• _Required work_: Copy every line of the listing below word for word.

## Begin Excerpted records

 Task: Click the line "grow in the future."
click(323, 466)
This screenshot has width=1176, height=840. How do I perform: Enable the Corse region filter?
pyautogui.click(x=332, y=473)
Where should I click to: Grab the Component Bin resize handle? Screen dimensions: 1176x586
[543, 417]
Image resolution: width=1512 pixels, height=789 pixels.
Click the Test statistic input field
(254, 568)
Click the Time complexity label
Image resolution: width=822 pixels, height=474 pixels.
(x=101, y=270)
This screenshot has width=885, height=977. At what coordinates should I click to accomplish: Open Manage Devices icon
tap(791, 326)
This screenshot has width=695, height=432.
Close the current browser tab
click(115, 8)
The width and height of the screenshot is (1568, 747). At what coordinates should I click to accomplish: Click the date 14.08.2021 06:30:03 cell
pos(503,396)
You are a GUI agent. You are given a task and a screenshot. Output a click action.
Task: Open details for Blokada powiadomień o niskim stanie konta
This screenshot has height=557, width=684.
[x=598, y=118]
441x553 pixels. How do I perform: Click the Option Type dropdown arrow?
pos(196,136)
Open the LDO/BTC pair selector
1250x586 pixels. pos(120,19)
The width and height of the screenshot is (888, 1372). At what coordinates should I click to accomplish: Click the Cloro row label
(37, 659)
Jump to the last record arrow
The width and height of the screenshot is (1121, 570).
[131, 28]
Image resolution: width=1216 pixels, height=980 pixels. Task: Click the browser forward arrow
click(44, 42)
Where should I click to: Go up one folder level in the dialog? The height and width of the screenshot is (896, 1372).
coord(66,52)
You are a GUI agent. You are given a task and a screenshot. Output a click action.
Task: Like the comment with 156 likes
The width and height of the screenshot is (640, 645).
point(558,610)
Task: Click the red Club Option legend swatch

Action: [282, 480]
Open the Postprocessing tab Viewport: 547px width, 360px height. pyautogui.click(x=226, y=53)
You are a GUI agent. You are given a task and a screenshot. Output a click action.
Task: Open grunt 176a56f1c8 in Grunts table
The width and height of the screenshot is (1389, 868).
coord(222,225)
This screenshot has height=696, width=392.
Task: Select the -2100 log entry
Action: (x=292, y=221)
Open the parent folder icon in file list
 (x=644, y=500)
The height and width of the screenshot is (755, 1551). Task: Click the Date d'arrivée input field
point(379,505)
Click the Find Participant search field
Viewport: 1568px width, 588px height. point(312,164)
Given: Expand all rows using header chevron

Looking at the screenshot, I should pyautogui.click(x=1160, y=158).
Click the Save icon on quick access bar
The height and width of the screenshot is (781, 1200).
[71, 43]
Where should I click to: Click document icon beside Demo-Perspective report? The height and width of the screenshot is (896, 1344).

## End Excerpted records

• _Result of the exercise_:
 Task: Click the line "grow in the future."
click(323, 466)
This screenshot has width=1176, height=840. How do I perform: Enable the Corse region filter?
pyautogui.click(x=332, y=473)
Where should I click to: Grab the Component Bin resize handle? Screen dimensions: 1176x586
[543, 417]
Image resolution: width=1512 pixels, height=789 pixels.
Click the Test statistic input field
(254, 568)
Click the Time complexity label
Image resolution: width=822 pixels, height=474 pixels.
(x=101, y=270)
This screenshot has width=885, height=977. At what coordinates should I click to accomplish: Open Manage Devices icon
tap(791, 326)
This screenshot has width=695, height=432.
Close the current browser tab
click(115, 8)
The width and height of the screenshot is (1568, 747). At what coordinates should I click to accomplish: Click the date 14.08.2021 06:30:03 cell
pos(503,396)
You are a GUI agent. You are given a task and a screenshot. Output a click action.
Task: Open details for Blokada powiadomień o niskim stanie konta
This screenshot has height=557, width=684.
[x=598, y=118]
441x553 pixels. How do I perform: Click the Option Type dropdown arrow?
pos(196,136)
Open the LDO/BTC pair selector
1250x586 pixels. pos(120,19)
The width and height of the screenshot is (888, 1372). At what coordinates should I click to accomplish: Click the Cloro row label
(37, 659)
Jump to the last record arrow
The width and height of the screenshot is (1121, 570).
[131, 28]
Image resolution: width=1216 pixels, height=980 pixels. Task: Click the browser forward arrow
click(44, 42)
Where should I click to: Go up one folder level in the dialog? The height and width of the screenshot is (896, 1372).
coord(66,52)
You are a GUI agent. You are given a task and a screenshot. Output a click action.
Task: Like the comment with 156 likes
The width and height of the screenshot is (640, 645).
point(558,610)
Task: Click the red Club Option legend swatch

Action: [282, 480]
Open the Postprocessing tab Viewport: 547px width, 360px height. pyautogui.click(x=226, y=53)
You are a GUI agent. You are given a task and a screenshot. Output a click action.
Task: Open grunt 176a56f1c8 in Grunts table
The width and height of the screenshot is (1389, 868).
coord(222,225)
This screenshot has height=696, width=392.
Task: Select the -2100 log entry
Action: (x=292, y=221)
Open the parent folder icon in file list
 (x=644, y=500)
The height and width of the screenshot is (755, 1551). Task: Click the Date d'arrivée input field
point(379,505)
Click the Find Participant search field
Viewport: 1568px width, 588px height. point(312,164)
Given: Expand all rows using header chevron

Looking at the screenshot, I should pyautogui.click(x=1160, y=158).
Click the Save icon on quick access bar
The height and width of the screenshot is (781, 1200).
[71, 43]
Where should I click to: Click document icon beside Demo-Perspective report? The height and width of the screenshot is (896, 1344).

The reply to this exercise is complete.